Retype every one of the rows below exactly as it appears, changing nothing.
◆ ◆ ◆ ◆ ◆ ◆ ◆
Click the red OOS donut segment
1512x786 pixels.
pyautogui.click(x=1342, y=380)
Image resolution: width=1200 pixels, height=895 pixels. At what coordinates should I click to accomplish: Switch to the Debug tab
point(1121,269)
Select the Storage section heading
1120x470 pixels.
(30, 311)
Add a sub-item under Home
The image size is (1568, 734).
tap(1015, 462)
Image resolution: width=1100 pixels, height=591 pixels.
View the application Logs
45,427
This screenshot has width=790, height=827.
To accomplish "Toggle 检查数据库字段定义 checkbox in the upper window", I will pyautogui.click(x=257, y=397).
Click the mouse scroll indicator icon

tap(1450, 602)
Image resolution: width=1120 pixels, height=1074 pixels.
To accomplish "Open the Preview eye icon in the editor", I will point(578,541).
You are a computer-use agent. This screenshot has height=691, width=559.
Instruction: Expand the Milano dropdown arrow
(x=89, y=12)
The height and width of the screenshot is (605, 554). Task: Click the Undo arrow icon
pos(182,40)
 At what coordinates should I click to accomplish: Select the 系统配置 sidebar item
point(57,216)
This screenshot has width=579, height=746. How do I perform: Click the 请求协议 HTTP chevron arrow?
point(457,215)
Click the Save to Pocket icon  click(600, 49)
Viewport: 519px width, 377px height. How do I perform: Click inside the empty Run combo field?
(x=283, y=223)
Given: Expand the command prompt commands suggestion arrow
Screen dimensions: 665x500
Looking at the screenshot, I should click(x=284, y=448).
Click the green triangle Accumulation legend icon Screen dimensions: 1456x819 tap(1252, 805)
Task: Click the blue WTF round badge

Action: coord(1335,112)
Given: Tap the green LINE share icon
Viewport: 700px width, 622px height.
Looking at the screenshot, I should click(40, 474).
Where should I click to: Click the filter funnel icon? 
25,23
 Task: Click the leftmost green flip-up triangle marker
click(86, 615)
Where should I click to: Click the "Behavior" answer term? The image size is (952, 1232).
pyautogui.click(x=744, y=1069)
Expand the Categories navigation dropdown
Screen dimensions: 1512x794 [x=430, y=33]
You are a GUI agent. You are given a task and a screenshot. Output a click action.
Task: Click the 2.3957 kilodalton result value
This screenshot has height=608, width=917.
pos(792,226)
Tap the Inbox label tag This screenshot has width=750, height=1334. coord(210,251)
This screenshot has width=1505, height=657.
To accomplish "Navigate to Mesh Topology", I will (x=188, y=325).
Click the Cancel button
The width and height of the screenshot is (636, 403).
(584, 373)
◆ ◆ ◆ ◆ ◆ ◆ ◆
# RESPONSE BELOW
Click the red OOS donut segment
1512x786 pixels.
pyautogui.click(x=1342, y=380)
Image resolution: width=1200 pixels, height=895 pixels. At what coordinates should I click to accomplish: Switch to the Debug tab
point(1121,269)
Select the Storage section heading
1120x470 pixels.
(30, 311)
Add a sub-item under Home
The image size is (1568, 734).
tap(1015, 462)
Image resolution: width=1100 pixels, height=591 pixels.
View the application Logs
45,427
This screenshot has width=790, height=827.
To accomplish "Toggle 检查数据库字段定义 checkbox in the upper window", I will pyautogui.click(x=257, y=397).
Click the mouse scroll indicator icon

tap(1450, 602)
Image resolution: width=1120 pixels, height=1074 pixels.
To accomplish "Open the Preview eye icon in the editor", I will point(578,541).
You are a computer-use agent. This screenshot has height=691, width=559.
Instruction: Expand the Milano dropdown arrow
(x=89, y=12)
The height and width of the screenshot is (605, 554). Task: Click the Undo arrow icon
pos(182,40)
 At what coordinates should I click to accomplish: Select the 系统配置 sidebar item
point(57,216)
This screenshot has width=579, height=746. How do I perform: Click the 请求协议 HTTP chevron arrow?
point(457,215)
Click the Save to Pocket icon  click(600, 49)
Viewport: 519px width, 377px height. How do I perform: Click inside the empty Run combo field?
(x=283, y=223)
Given: Expand the command prompt commands suggestion arrow
Screen dimensions: 665x500
Looking at the screenshot, I should click(x=284, y=448).
Click the green triangle Accumulation legend icon Screen dimensions: 1456x819 tap(1252, 805)
Task: Click the blue WTF round badge

Action: coord(1335,112)
Given: Tap the green LINE share icon
Viewport: 700px width, 622px height.
Looking at the screenshot, I should click(40, 474).
Where should I click to: Click the filter funnel icon? 
25,23
 Task: Click the leftmost green flip-up triangle marker
click(86, 615)
Where should I click to: Click the "Behavior" answer term? The image size is (952, 1232).
pyautogui.click(x=744, y=1069)
Expand the Categories navigation dropdown
Screen dimensions: 1512x794 [x=430, y=33]
You are a GUI agent. You are given a task and a screenshot. Output a click action.
Task: Click the 2.3957 kilodalton result value
This screenshot has height=608, width=917.
pos(792,226)
Tap the Inbox label tag This screenshot has width=750, height=1334. coord(210,251)
This screenshot has width=1505, height=657.
To accomplish "Navigate to Mesh Topology", I will (x=188, y=325).
Click the Cancel button
The width and height of the screenshot is (636, 403).
(584, 373)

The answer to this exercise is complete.